The news of the day will likely focus on the CIT bankruptcy. CIT is another one of those enormous financial conglomerates that provides a tremendous amount of financing to small and medium businesses. The company contends that its daily operations will be unaffected by the bankruptcy, but it won't be long before they start tightening lending standards and shrinking their book of business. If you really want to have a good time tomorrow watch the common stock of CIT which should go to zero, but may not b/c it's become a favorite of daytraders everywhere.

"One loser from a bankruptcy would be the U.S. Treasury. Late last year it injected $2.3 billion of funds from the Troubled Asset Relief Program ... The government investment is likely to be wiped out ...

Even if CIT emerges intact, its lending capacity could drop to less than 20% of what it was two years ago, according to an estimate by Brian Charles, a debt analyst at R.W. Pressprich & Co."

Via 24/7 Wall St. the FDIC continues to go easy on the banks and let them alter the classification of many troubled commercial loans.

"New guidelines for examining commercial real estate loans issued by the FDIC appear to allow examiners to go easy on banks as they account for what would be, under many circumstances, considered non-performing commercial real estate loans.
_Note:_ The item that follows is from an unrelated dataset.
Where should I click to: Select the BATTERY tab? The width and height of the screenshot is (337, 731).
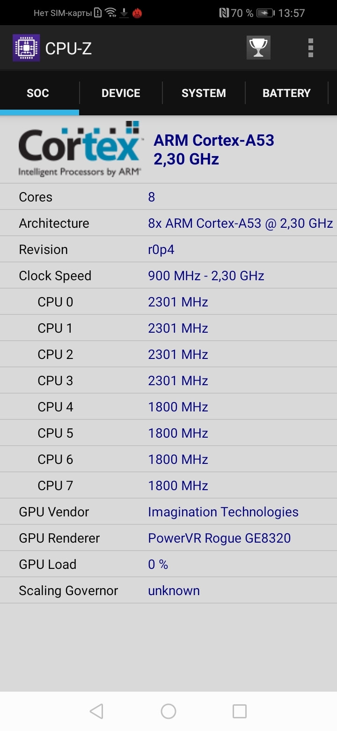[286, 93]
This may help banks with their balance sheets and solvency, but it also misleads bank investors and the public about the seriousness of the huge problem in the commercial real estate lending business.
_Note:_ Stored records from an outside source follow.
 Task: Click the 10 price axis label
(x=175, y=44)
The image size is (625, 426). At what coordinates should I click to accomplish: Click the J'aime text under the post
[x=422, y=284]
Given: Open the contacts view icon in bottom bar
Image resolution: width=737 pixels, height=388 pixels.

The new FDIC directive says ”Financial institutions that implement prudent CRE (commercial real estate) loan workout arrangements after performing a comprehensive review of a borrower’s financial condition will not be subject to criticism for engaging in these efforts even if the restructured loans have weaknesses that result in adverse credit classification.”

All that does is distort and hide the seriousness of the problem. It is a problem that is likely to ruin a number of banks. Putting it off does not alter its threat to the banking system."

I couldn't agree more. By changing the rules in the middle of the game we will ultimately reduce investor confidence in our banking system regardless of what the banks' financial statements say.